** BEGIN **

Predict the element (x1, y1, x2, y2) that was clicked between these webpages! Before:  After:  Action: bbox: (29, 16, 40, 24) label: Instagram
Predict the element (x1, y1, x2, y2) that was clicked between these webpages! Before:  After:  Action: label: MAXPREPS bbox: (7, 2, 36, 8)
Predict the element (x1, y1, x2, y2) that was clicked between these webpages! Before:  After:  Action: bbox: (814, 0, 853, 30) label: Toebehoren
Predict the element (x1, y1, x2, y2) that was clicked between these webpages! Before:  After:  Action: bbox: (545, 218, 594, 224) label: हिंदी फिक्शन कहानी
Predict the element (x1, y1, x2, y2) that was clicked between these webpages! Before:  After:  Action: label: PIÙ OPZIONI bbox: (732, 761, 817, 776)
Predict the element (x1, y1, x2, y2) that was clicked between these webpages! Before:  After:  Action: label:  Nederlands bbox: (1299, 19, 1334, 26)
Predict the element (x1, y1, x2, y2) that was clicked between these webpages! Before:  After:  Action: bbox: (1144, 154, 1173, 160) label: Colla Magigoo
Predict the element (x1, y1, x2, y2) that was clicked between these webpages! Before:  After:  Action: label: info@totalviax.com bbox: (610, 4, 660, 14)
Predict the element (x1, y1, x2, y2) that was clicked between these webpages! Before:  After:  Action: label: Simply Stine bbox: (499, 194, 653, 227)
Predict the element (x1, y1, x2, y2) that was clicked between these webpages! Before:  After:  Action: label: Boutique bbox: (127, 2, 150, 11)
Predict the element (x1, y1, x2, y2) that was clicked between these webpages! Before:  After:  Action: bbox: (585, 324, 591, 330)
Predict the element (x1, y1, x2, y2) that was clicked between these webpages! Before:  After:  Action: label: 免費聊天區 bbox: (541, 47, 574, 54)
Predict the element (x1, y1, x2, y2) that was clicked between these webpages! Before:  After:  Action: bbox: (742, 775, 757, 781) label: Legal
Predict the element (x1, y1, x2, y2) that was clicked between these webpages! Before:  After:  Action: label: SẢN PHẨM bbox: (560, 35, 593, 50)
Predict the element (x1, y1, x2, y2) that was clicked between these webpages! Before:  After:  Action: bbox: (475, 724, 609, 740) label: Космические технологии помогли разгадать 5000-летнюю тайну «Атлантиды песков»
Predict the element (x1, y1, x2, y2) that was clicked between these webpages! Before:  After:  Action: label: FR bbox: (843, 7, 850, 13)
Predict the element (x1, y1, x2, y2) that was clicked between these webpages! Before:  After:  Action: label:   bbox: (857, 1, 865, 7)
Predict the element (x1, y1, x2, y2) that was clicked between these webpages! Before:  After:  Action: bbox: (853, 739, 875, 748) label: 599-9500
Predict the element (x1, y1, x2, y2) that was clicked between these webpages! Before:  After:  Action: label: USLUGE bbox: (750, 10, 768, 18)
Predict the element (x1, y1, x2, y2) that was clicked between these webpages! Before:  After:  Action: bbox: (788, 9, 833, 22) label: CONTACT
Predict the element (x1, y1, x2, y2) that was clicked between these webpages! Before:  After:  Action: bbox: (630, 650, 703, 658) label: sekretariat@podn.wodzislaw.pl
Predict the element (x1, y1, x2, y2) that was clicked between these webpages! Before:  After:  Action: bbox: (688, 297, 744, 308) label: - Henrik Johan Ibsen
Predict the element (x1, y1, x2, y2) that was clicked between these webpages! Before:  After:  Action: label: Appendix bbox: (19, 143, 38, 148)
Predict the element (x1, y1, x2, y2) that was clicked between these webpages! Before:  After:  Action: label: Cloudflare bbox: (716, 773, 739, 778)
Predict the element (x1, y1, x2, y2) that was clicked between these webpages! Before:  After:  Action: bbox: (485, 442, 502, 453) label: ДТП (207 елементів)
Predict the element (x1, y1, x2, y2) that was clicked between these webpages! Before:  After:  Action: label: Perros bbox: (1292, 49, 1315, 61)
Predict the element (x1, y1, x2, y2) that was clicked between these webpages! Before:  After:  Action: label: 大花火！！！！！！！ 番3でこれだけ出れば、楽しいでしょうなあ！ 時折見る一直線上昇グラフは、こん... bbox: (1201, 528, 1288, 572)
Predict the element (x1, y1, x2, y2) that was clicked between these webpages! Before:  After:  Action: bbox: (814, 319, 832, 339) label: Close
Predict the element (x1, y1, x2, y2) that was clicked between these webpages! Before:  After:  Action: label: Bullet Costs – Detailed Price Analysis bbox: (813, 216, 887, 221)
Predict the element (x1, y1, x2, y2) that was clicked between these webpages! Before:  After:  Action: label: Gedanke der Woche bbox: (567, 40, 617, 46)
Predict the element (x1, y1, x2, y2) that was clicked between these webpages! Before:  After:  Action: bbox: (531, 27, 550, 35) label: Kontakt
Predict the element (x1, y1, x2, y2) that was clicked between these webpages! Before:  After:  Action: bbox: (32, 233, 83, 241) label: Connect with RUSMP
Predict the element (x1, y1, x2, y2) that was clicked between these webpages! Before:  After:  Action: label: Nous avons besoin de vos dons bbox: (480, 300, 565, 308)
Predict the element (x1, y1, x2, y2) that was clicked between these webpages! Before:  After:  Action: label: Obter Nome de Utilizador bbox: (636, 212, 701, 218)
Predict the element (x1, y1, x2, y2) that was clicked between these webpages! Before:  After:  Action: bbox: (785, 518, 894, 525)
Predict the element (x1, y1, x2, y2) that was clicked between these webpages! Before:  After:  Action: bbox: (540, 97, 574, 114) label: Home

** END **

## REQUIREMENTS
Write out every entry above as a numbered list, leaving out any blank lines.

## TASK OUTPUT
1. Predict the element (x1, y1, x2, y2) that was clicked between these webpages! Before:  After:  Action: bbox: (29, 16, 40, 24) label: Instagram
2. Predict the element (x1, y1, x2, y2) that was clicked between these webpages! Before:  After:  Action: label: MAXPREPS bbox: (7, 2, 36, 8)
3. Predict the element (x1, y1, x2, y2) that was clicked between these webpages! Before:  After:  Action: bbox: (814, 0, 853, 30) label: Toebehoren
4. Predict the element (x1, y1, x2, y2) that was clicked between these webpages! Before:  After:  Action: bbox: (545, 218, 594, 224) label: हिंदी फिक्शन कहानी
5. Predict the element (x1, y1, x2, y2) that was clicked between these webpages! Before:  After:  Action: label: PIÙ OPZIONI bbox: (732, 761, 817, 776)
6. Predict the element (x1, y1, x2, y2) that was clicked between these webpages! Before:  After:  Action: label:  Nederlands bbox: (1299, 19, 1334, 26)
7. Predict the element (x1, y1, x2, y2) that was clicked between these webpages! Before:  After:  Action: bbox: (1144, 154, 1173, 160) label: Colla Magigoo
8. Predict the element (x1, y1, x2, y2) that was clicked between these webpages! Before:  After:  Action: label: info@totalviax.com bbox: (610, 4, 660, 14)
9. Predict the element (x1, y1, x2, y2) that was clicked between these webpages! Before:  After:  Action: label: Simply Stine bbox: (499, 194, 653, 227)
10. Predict the element (x1, y1, x2, y2) that was clicked between these webpages! Before:  After:  Action: label: Boutique bbox: (127, 2, 150, 11)
11. Predict the element (x1, y1, x2, y2) that was clicked between these webpages! Before:  After:  Action: bbox: (585, 324, 591, 330)
12. Predict the element (x1, y1, x2, y2) that was clicked between these webpages! Before:  After:  Action: label: 免費聊天區 bbox: (541, 47, 574, 54)
13. Predict the element (x1, y1, x2, y2) that was clicked between these webpages! Before:  After:  Action: bbox: (742, 775, 757, 781) label: Legal
14. Predict the element (x1, y1, x2, y2) that was clicked between these webpages! Before:  After:  Action: label: SẢN PHẨM bbox: (560, 35, 593, 50)
15. Predict the element (x1, y1, x2, y2) that was clicked between these webpages! Before:  After:  Action: bbox: (475, 724, 609, 740) label: Космические технологии помогли разгадать 5000-летнюю тайну «Атлантиды песков»
16. Predict the element (x1, y1, x2, y2) that was clicked between these webpages! Before:  After:  Action: label: FR bbox: (843, 7, 850, 13)
17. Predict the element (x1, y1, x2, y2) that was clicked between these webpages! Before:  After:  Action: label:   bbox: (857, 1, 865, 7)
18. Predict the element (x1, y1, x2, y2) that was clicked between these webpages! Before:  After:  Action: bbox: (853, 739, 875, 748) label: 599-9500
19. Predict the element (x1, y1, x2, y2) that was clicked between these webpages! Before:  After:  Action: label: USLUGE bbox: (750, 10, 768, 18)
20. Predict the element (x1, y1, x2, y2) that was clicked between these webpages! Before:  After:  Action: bbox: (788, 9, 833, 22) label: CONTACT
21. Predict the element (x1, y1, x2, y2) that was clicked between these webpages! Before:  After:  Action: bbox: (630, 650, 703, 658) label: sekretariat@podn.wodzislaw.pl
22. Predict the element (x1, y1, x2, y2) that was clicked between these webpages! Before:  After:  Action: bbox: (688, 297, 744, 308) label: - Henrik Johan Ibsen
23. Predict the element (x1, y1, x2, y2) that was clicked between these webpages! Before:  After:  Action: label: Appendix bbox: (19, 143, 38, 148)
24. Predict the element (x1, y1, x2, y2) that was clicked between these webpages! Before:  After:  Action: label: Cloudflare bbox: (716, 773, 739, 778)
25. Predict the element (x1, y1, x2, y2) that was clicked between these webpages! Before:  After:  Action: bbox: (485, 442, 502, 453) label: ДТП (207 елементів)
26. Predict the element (x1, y1, x2, y2) that was clicked between these webpages! Before:  After:  Action: label: Perros bbox: (1292, 49, 1315, 61)
27. Predict the element (x1, y1, x2, y2) that was clicked between these webpages! Before:  After:  Action: label: 大花火！！！！！！！ 番3でこれだけ出れば、楽しいでしょうなあ！ 時折見る一直線上昇グラフは、こん... bbox: (1201, 528, 1288, 572)
28. Predict the element (x1, y1, x2, y2) that was clicked between these webpages! Before:  After:  Action: bbox: (814, 319, 832, 339) label: Close
29. Predict the element (x1, y1, x2, y2) that was clicked between these webpages! Before:  After:  Action: label: Bullet Costs – Detailed Price Analysis bbox: (813, 216, 887, 221)
30. Predict the element (x1, y1, x2, y2) that was clicked between these webpages! Before:  After:  Action: label: Gedanke der Woche bbox: (567, 40, 617, 46)
31. Predict the element (x1, y1, x2, y2) that was clicked between these webpages! Before:  After:  Action: bbox: (531, 27, 550, 35) label: Kontakt
32. Predict the element (x1, y1, x2, y2) that was clicked between these webpages! Before:  After:  Action: bbox: (32, 233, 83, 241) label: Connect with RUSMP
33. Predict the element (x1, y1, x2, y2) that was clicked between these webpages! Before:  After:  Action: label: Nous avons besoin de vos dons bbox: (480, 300, 565, 308)
34. Predict the element (x1, y1, x2, y2) that was clicked between these webpages! Before:  After:  Action: label: Obter Nome de Utilizador bbox: (636, 212, 701, 218)
35. Predict the element (x1, y1, x2, y2) that was clicked between these webpages! Before:  After:  Action: bbox: (785, 518, 894, 525)
36. Predict the element (x1, y1, x2, y2) that was clicked between these webpages! Before:  After:  Action: bbox: (540, 97, 574, 114) label: Home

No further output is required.